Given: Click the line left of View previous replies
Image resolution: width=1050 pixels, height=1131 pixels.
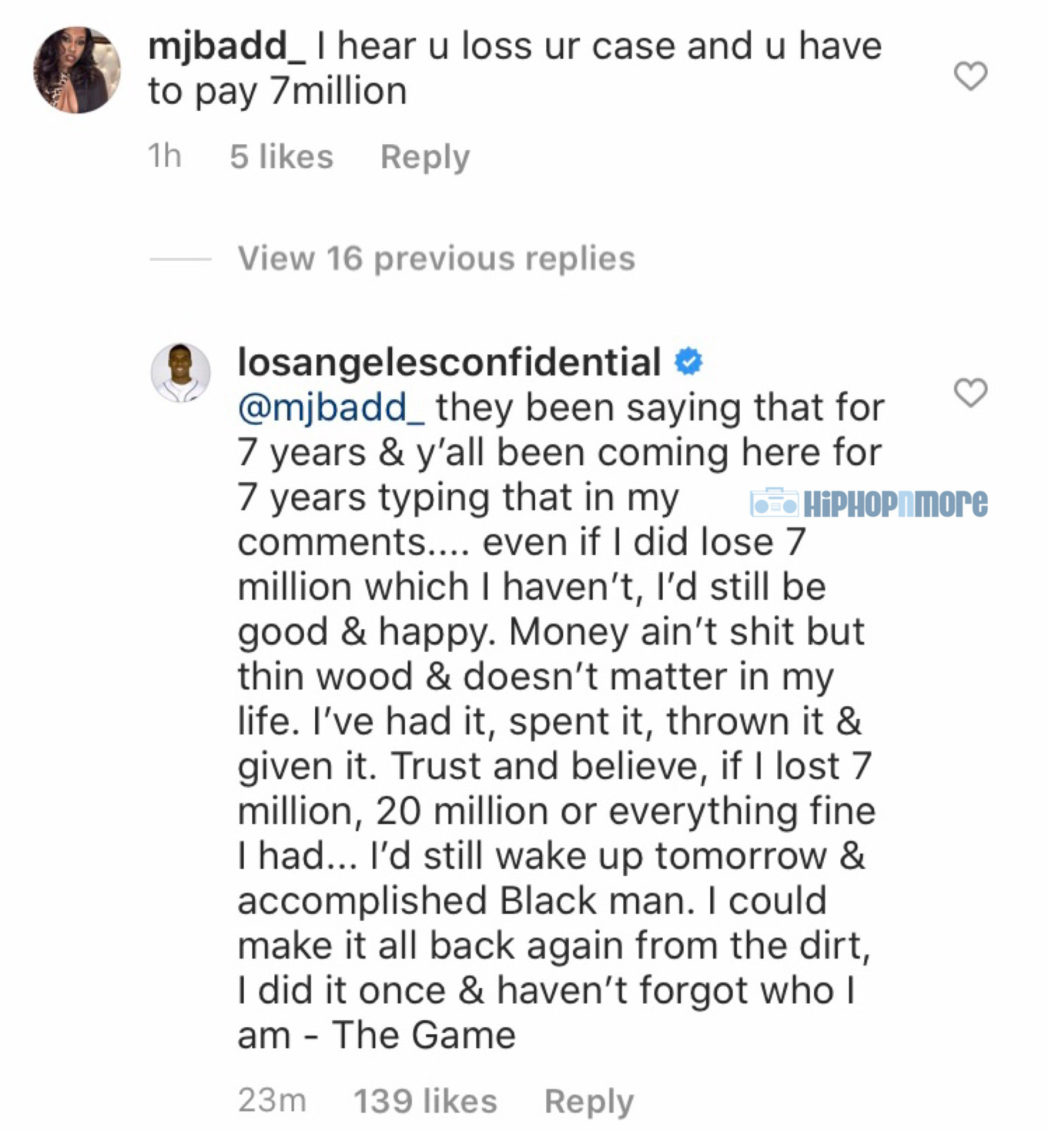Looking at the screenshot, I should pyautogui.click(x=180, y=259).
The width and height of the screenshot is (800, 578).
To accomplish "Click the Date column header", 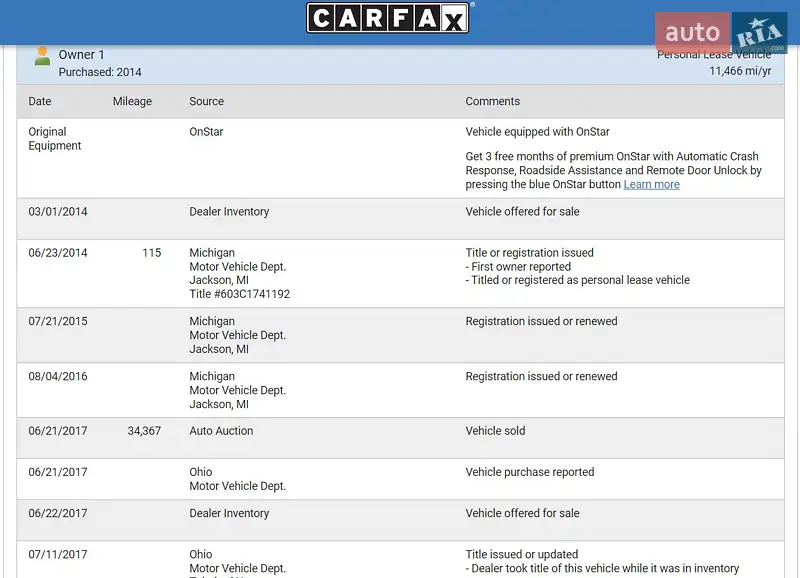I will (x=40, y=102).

---

◆ What you will do: Render the rows as a JSON list of strings, one string per line, from the first line up to and including the line with "Looking at the". Skip blank lines and leave the pictures out.

◆ Response to the exercise:
[
  "Given: Click the line left of View previous replies",
  "Image resolution: width=1050 pixels, height=1131 pixels.",
  "Looking at the screenshot, I should pyautogui.click(x=180, y=259)."
]